Alright, so how do we handle that? Well the system handles it for you.
So internally there is something called an event queue and you have, you never see
this and you have no control over it. But it is basically taking events as they
happen and the system puts. These events in this cue so the click
event happens, the timer event happens, okay, a key down.
Event happens and so on. So as events happen in the system, the
system puts it into this event queue. Which you never see.
This all goes on behind our back. Now, remember your program is sitting
there waiting. For an event to happen.
So now what the system does is when your program is waiting, it looks in the event
queue. If it sees an event, so right now there's
a click event, it'll says, oh let's take this click event, take it out of here, and
let's figure out which handler to run. Now behind your back, automatically, it
then figures out the handler, then it runs the handler.
Now your code is actually running. Okay, when your code is done, you go back
to wait. The system then looks in the event queue.
It sees hey there's a timer here. I'll take that out.
Figure out what him or I should run now. And so on right.
And it'll keep doing this untill there are no events left in the queue.
At that point right the system will then say oh, there's nothing to do.
You will wait forever'till another event occurs, alright.
And you, you can't control the order this happens but it shouldn't matter right.

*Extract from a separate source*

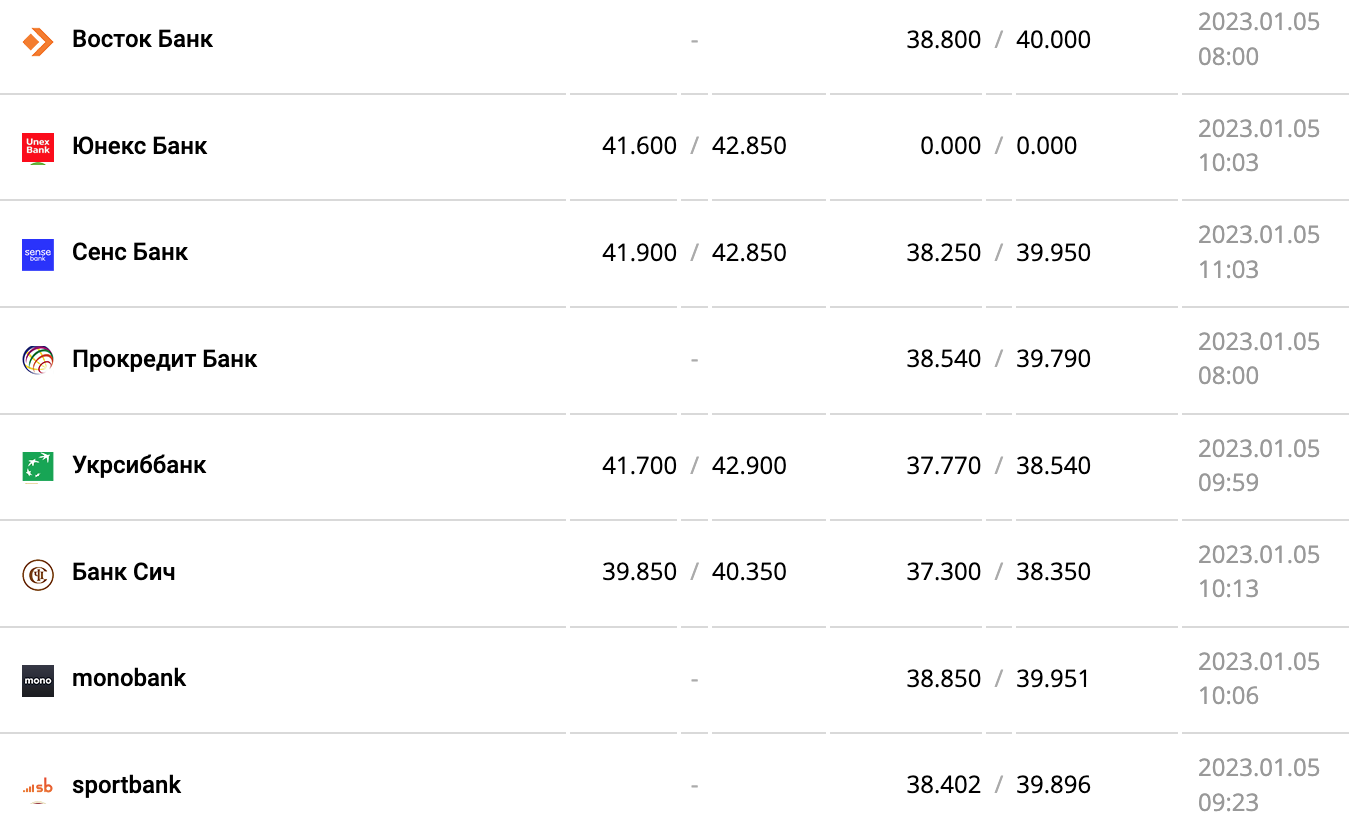Viewport: 1349px width, 830px height.
Task: Click the Укрсиббанк green logo
Action: (x=38, y=466)
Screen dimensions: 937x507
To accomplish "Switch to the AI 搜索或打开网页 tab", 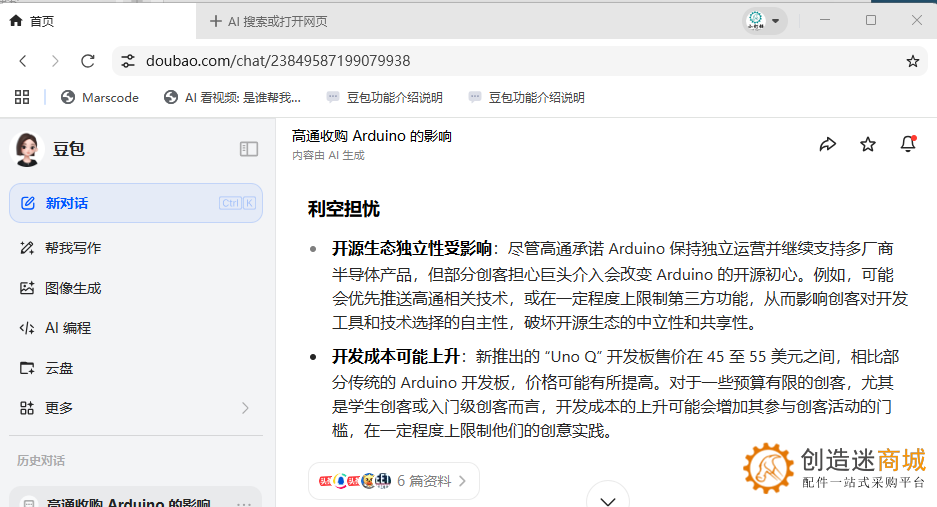I will 268,21.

Your program should be written to respond to events and do what needs to happen when
those events occur. No matter what order they occur in
alright. And I wanna make one final point.
When this handler is running, nothing else can happen.
If more events happen, they just go into this internal event queue.
Alright? So while your handler is running, you
can't run and process any more events. So what this means is if you build a
handler that is really long or maybe has an infinite loop in it, even.
Then you're stopping all other events from being processed.
This is going to make your, your program or your game very unresponsive.
So just keep that in mind. Now you've seen the event driven
programming model. Iin this model you first write your
handler functions and then you register those functions so they will get executed
in response to some events. Your program then just ends.
At that point the system takes over. And while the system is running your
program is waiting most of the time. Whenever an event occurs it first gets put
in the event queue then the system pulls these events out of the event queue one at
a time and executes the appropriate handler.
This is why this is sometimes called the Hollywood Model of programming.
Don't call us, we'll call you. Right?
You don't get to decide when your functions get called and sent, instead,
the system calls your handler functions whenever the events actually occur.
Just like a Hollywood actor who goes to an audition is told not to call them back,
right? If they decide to choose him, or her,
they'll give them a call at that point. So you don't have any guarantee what order
your handler functions will run, you just know that if and when the events occur
your handler functions will in fact run. And this is how graphical user interfaces
are built, okay? When.
You pull down a menu and select an item or you push a button.
These are events that invoke event handlers,
Okay? And this is also how we are going to write
the interesting interactive games that we are going to write throughout the
semester. Now, I hope you have come to enjoy this
model as much as I do.